Pancreatic ductal adenocarcinoma (PDAC) is typically diagnosed at an advanced stage, with systemic therapy being the mainstay of treatment. Survival continues to be limited, typically less than 1year. The PDAC microenvironment is characterized by a paucity of malignant epithelial cells, abundant stroma with predominantly immunosuppressive T cells and myelosuppressive-type macrophages (M2), and hypovascularity. The current treatment options for metastatic PDAC are modified (m)FOLFIRINOX /FOLFIRINOX or nab-paclitaxel and gemcitabine in patients with good performance status (PS) (ECOG 0-1/KPS 70-100%) and gemcitabine with or without a second agent for those with ECOG PS 2-3. New therapies are emerging, and the current guidelines endorse both germline and somatic testing in PDAC to evaluate actionable findings.
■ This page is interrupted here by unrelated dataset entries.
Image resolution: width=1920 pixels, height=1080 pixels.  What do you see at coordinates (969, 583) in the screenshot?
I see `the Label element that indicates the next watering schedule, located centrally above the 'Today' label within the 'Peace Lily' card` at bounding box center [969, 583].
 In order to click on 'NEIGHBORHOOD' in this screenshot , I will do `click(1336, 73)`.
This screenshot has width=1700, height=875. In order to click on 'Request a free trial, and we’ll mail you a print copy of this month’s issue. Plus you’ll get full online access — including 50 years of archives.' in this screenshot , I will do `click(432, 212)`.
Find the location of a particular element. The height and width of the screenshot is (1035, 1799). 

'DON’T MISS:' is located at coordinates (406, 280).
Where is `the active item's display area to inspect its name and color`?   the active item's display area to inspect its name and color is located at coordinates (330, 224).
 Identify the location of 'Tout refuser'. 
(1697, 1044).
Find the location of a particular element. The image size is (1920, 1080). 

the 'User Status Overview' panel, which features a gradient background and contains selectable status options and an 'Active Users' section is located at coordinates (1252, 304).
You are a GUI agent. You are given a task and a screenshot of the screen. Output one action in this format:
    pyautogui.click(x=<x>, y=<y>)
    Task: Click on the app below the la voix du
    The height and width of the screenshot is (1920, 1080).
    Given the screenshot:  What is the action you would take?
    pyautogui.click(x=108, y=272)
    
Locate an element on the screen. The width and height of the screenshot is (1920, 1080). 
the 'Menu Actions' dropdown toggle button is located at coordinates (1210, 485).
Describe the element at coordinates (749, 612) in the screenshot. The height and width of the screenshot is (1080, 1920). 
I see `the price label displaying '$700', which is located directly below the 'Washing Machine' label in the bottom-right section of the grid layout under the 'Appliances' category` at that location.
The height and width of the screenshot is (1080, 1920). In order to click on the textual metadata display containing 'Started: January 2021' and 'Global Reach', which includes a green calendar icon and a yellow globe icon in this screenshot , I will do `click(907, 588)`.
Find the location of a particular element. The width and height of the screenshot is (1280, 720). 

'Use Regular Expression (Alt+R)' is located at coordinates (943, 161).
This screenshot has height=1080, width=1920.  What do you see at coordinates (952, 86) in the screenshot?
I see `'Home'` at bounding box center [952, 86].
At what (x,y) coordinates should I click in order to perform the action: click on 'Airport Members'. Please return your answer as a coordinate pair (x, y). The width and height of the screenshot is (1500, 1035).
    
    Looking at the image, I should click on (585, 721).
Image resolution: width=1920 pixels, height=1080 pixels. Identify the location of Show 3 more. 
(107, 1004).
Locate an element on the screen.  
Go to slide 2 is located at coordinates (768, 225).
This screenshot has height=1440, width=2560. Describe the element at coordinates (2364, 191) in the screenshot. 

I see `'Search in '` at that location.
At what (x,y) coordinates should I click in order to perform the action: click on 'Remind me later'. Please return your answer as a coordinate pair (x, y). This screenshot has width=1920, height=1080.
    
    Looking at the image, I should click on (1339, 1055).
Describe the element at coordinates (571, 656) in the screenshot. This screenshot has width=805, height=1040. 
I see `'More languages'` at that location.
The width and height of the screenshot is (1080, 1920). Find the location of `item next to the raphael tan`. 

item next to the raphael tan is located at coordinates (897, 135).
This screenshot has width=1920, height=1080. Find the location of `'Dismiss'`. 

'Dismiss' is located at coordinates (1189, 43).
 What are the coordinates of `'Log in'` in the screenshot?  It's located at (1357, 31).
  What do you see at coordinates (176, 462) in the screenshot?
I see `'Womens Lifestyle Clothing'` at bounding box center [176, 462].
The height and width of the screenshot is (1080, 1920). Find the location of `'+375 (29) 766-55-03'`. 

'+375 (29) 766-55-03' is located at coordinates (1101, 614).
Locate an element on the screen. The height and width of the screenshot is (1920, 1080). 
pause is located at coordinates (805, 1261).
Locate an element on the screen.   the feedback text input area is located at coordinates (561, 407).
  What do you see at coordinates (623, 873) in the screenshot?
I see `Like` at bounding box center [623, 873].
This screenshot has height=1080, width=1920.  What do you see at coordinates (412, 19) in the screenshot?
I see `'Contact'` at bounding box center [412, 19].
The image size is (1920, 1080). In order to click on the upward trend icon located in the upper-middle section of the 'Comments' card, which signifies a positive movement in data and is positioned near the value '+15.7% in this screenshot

Important themes related to new therapeutic approaches include DNA damage repair strategies, immunotherapy, targeting the stroma, and cancer-cell metabolism. Targeted therapy alone (outside small genomically defined subsets) or in combination with standard cytotoxic therapy, thus far, has proven disappointing in PDAC; however, novel therapies are evolving with increased integration of genomic profiling along with a better understanding of the tumor microenvironment and immunology. A small but important sub-group of patients have some of these agents available in the clinics for use. Olaparib was recently approved by the US Food and Drug Administration for maintenance therapy in germline BRCA1/2 mutated PDAC following demonstration of survival benefit in a phase 3 trial. Pembrolizumab is approved for patients with defects in mismatch repair/microsatellite instability. PDAC with wild-type KRAS represents a unique subgroup who have enrichment of potentially targetable oncogenic drivers. Small-molecule inhibitors including ERBB inhibitors (e.g., afatinib, MCLA-128), TRK inhibitors (e.g., larotrectinib, entrectinib), ALK/ROS inhibitor (e.g., crizotinib), and BRAF/MEK inhibitors are in development. In a small subset of patients withthe KRASG12C mutation,a KRASG12C inhibitor, AMG510, and other agents are being investigated. Major efforts are underway to effectively target the tumor microenvironment and to integrate immunotherapy into the treatment of PDAC, and although thus far the impact has been modest to ineffective, nonetheless, there is optimism that some of the challenges will be overcome.